> [EXCERPTED PASSAGE]
** START **

Critical reception to Stills was mixed to positive. Reviewing in 1975 for Rolling Stone, Bud Scoppa called it a "concerted attempt at candid expression" but one resulting in "mixed, middling results". Record World said "Stills was back with that patented mellow sound" and cited "My Angel", "First Things First", and "Shuffle Just as Bad" as highlights. Cash Box said Stills "takes his best lyrical and instrumental chops to form a springboard from which he moves easily amid different musical shades", and pointed to "As I Come of Age" as a highlight. Village Voice critic Robert Christgau was largely unenthusiastic, describing the album as the one "in which Stills recycles his 'favorite set of changes/Already good for a couple of songs.' His admirers might find that endearing, I know. They might even dig him copping a lick from Alice Cooper later on in the lyric. But me, I find it pathetic." Chris Charlesworth wrote in Melody Maker 1975, saying 'CBS came up with the cash and Stills has come up with a good album, but which in the main doesn't rank with his classics, two or three tracks excepted. It's a laid-back record, to use a hackneyed term, and deliberately underproduced to the extent where the music oozes rather than bounces from the speakers." Record Mirror, called the album on par with his debut album, or a very close second. "Full of those earlier highlights - slow build ups, full of multi tracked vocals, familiar percussion breaks". Finishing the review by saying "maybe there's no new direction, but I always thought he found it somewhere years back and got lost in between." Music Week, called it a quality effort, saying "nobody plays the laid-back West Coast music better than Stills and the instrumentation throughout is joyously and smoothly integrated", and praised 'Love Story", 'First Things First', and 'New Mama", in particular.

** END **

> [INFORMATION PROVIDED]
** START **

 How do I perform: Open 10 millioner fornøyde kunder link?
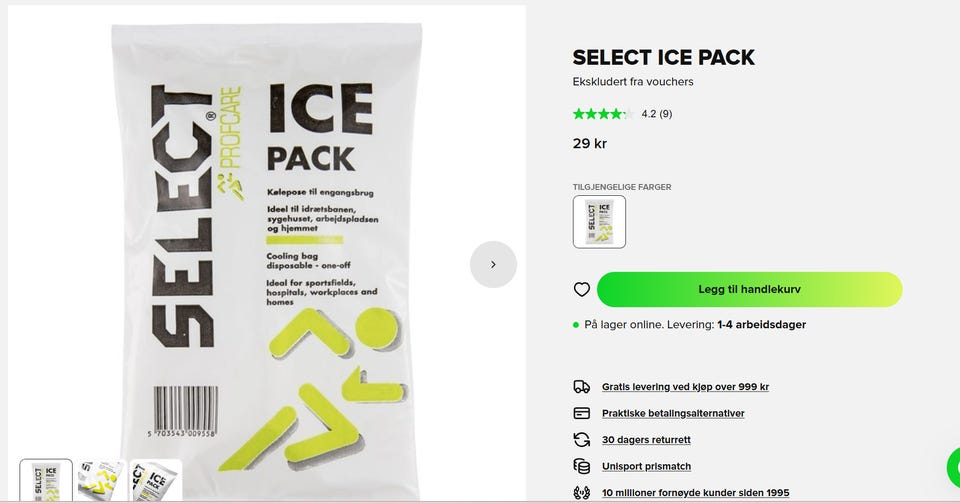click(x=696, y=492)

** END **

> [WRITTEN PROBLEM]
In the passage on the critical reception of Stills, which song did Cash Box single out as a highlight?

> [OUTPUT]
"As I Come of Age"